Son regard se figea. Tout en continuant à fixer ce qu’il avait vu, le ministre se leva, alla à la fenêtre qui donnait directement sur la Spree. Les autres le suivaient des yeux, emplis de curiosité.
Michelsen n’en revenait pas. Sur l’autre rive, vagabondaient une girafe et deux de ses petits entre les saules. À la vue de ces animaux si majestueux, ils éprouvèrent tous un moment surprenant de grâce.
Sans mot dire, ils suivirent le chemin du trio jusqu’à sa disparition.
« Qu’est-ce que c’était encore ? interrogea le ministre de l’Intérieur.
— Des animaux du zoo, répondit le secrétaire d’État Rhess. Il n’est qu’à deux kilomètres et demi d’ici.
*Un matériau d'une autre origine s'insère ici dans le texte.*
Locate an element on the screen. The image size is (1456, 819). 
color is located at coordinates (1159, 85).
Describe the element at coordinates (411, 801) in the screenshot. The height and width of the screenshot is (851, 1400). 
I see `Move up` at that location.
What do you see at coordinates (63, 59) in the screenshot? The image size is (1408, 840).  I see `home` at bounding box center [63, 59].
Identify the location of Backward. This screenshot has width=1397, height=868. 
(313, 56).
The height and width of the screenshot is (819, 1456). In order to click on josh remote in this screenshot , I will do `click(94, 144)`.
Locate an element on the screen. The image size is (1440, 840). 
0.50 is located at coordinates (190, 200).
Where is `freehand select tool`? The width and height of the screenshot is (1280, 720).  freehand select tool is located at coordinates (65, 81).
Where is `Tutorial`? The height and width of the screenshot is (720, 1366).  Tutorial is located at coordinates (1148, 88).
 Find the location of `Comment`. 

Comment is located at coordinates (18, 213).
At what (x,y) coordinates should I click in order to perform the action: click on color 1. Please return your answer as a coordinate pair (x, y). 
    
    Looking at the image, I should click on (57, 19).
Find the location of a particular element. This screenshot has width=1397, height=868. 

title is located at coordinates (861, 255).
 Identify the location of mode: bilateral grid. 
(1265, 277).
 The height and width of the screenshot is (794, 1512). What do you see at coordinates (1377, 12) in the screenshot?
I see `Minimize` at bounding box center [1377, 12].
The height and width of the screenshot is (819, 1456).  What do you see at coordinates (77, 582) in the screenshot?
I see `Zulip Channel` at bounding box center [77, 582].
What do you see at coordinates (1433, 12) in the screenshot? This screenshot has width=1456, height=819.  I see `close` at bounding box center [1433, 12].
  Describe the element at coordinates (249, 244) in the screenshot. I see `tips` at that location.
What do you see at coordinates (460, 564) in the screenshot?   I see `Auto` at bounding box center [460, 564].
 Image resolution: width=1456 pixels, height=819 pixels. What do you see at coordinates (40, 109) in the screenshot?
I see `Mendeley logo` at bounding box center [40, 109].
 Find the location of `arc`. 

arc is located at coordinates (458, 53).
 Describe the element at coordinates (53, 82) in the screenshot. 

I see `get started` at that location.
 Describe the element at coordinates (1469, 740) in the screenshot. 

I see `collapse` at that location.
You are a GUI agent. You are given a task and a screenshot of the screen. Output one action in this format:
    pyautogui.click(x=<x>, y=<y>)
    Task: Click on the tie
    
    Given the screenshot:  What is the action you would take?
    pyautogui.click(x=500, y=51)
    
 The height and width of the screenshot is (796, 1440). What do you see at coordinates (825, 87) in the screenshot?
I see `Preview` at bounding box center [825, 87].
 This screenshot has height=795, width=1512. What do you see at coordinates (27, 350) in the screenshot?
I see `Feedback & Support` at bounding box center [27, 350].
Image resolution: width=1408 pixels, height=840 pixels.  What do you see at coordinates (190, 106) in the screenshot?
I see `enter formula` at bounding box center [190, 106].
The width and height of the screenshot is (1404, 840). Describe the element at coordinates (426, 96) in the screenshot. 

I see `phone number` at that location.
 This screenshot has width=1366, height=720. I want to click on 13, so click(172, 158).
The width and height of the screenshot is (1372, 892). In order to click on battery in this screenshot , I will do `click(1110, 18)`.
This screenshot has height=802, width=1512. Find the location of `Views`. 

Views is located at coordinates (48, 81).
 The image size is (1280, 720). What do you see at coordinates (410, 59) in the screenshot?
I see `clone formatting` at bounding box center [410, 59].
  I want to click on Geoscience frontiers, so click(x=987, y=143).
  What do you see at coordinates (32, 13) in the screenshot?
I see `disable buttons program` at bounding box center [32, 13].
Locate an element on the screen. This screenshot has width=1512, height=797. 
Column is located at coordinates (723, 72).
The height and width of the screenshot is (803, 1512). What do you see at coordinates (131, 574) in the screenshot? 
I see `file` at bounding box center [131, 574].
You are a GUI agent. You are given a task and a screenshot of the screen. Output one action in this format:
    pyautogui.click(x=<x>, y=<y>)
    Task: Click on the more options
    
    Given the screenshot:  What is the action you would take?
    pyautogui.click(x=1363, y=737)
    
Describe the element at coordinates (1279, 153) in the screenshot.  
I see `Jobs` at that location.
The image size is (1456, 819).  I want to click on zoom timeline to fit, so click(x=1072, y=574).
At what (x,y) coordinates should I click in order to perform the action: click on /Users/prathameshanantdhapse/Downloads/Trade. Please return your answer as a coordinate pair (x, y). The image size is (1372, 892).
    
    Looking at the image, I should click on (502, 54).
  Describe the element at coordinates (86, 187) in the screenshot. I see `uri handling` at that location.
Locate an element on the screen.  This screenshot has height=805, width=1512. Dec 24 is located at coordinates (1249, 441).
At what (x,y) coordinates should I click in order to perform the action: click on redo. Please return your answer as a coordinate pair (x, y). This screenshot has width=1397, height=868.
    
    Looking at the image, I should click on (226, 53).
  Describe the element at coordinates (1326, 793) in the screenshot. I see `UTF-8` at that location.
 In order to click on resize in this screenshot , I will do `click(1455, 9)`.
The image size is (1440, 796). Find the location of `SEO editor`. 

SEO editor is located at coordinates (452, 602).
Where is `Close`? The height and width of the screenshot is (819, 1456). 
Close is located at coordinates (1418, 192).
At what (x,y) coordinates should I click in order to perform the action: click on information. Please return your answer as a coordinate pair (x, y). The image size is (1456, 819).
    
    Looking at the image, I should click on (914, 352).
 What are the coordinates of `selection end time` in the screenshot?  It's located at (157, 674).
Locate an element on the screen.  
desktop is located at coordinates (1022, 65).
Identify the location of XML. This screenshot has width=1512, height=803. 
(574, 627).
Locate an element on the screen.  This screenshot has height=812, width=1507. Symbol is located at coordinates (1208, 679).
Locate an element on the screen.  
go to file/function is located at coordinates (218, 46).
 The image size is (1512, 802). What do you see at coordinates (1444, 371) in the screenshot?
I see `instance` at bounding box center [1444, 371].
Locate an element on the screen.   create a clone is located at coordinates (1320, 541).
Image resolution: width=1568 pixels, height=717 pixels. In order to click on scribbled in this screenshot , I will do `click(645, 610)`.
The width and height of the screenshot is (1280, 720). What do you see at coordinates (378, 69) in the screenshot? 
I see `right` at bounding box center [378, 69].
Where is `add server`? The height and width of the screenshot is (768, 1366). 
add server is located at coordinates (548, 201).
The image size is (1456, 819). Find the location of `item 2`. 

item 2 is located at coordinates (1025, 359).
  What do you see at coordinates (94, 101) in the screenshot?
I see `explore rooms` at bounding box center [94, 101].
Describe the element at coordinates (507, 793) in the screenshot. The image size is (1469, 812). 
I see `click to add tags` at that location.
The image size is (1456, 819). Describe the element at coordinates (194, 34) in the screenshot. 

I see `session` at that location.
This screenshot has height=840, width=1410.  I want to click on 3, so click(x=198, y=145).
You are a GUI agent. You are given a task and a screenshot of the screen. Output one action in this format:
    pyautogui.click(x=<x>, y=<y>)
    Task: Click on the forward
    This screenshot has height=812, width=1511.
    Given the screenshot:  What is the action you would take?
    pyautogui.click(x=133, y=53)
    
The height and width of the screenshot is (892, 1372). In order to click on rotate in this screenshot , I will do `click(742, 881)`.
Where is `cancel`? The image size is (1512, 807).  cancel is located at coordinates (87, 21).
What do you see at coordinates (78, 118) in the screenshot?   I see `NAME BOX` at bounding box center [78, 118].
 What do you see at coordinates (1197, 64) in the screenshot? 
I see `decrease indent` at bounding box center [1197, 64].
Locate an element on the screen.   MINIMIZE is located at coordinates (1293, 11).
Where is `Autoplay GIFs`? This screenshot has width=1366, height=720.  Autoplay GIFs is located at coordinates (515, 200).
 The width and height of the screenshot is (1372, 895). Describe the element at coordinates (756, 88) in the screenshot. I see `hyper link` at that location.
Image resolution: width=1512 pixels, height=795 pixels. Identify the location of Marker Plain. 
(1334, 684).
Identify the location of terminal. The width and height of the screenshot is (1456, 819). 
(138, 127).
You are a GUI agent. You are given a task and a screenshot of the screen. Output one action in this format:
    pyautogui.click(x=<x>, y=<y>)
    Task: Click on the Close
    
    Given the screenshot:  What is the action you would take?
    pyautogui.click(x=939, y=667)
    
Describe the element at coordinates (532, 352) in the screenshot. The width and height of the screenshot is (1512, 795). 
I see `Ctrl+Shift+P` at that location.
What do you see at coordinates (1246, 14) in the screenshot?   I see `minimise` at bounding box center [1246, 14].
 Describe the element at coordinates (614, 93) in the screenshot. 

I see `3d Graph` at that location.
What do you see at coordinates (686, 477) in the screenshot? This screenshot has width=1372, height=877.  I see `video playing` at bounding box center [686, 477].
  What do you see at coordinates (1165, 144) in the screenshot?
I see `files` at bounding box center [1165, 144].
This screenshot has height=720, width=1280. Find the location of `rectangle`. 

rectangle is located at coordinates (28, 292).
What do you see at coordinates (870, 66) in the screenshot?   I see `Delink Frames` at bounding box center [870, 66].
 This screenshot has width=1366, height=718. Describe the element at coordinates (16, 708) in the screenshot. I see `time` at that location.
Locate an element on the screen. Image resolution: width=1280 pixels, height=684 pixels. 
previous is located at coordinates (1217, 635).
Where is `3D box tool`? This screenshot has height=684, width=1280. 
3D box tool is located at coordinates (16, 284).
Et personne n’y fait plus attention.
— Tous les animaux sont livrés à eux-mêmes ? demanda quelqu’un. Les lions ? Les tigres ?
— Je le crains », murmura Rhess.
Ratingen
« Là, fit Dienhof. J’ignore comment ces types d’Europol ont eu cette idée, mais ils ont raison. Nous avons découvert le code il y a une demi-heure. Pour plus de commodité, nous l’avons traduit en pseudo-code. Pour que tout le monde comprenne ce dont il s’agit.
— C’est bien aimable », ironisa Wickley, manifestant clairement à son collaborateur qu’il aurait tout aussi bien compris le code original — ce qui n’était pas le cas, mais, en tant que P-DG, il ne pouvait perdre la face.
si horaire = 19 :23 + (nombre aléatoire entre 1 et 40)
pour 2 % de tous les objets
change statut objet en une autre valeur
signale l’autre couleur correspondante
communique en retour le changement de statut au programme appelant
« Ça signifie, expliqua Dienhof, que…
— … sous l’effet du hasard, il y a toujours des messages d’alerte transmis aux postes de contrôle, alors même que tout fonctionne, compléta Wickley avant d’ajouter à voix basse : c’est perfide. »
Il se demandait comment continuer. Si ce qu’expliquait son collaborateur était vrai, Talaefer était largement responsable du cataclysme de ces derniers jours.
« En effet, reconnut Dienhof. Ces faux messages d’alerte ne signifient aucunement que les équipements sont hors service. Ils sont en parfait état de marche. On pourrait donc remettre les centrales en service sans problème. Celui qui a injecté tout ça spécule sur les failles les plus critiques du système…
— … les hommes. »
Intérieurement, Wickley avait du respect pour l’auteur de ce minuscule correctif. Quelqu’un avait compris ce dont il s’agissait. Quelqu’un de vraiment intelligent. Une intelligence diabolique.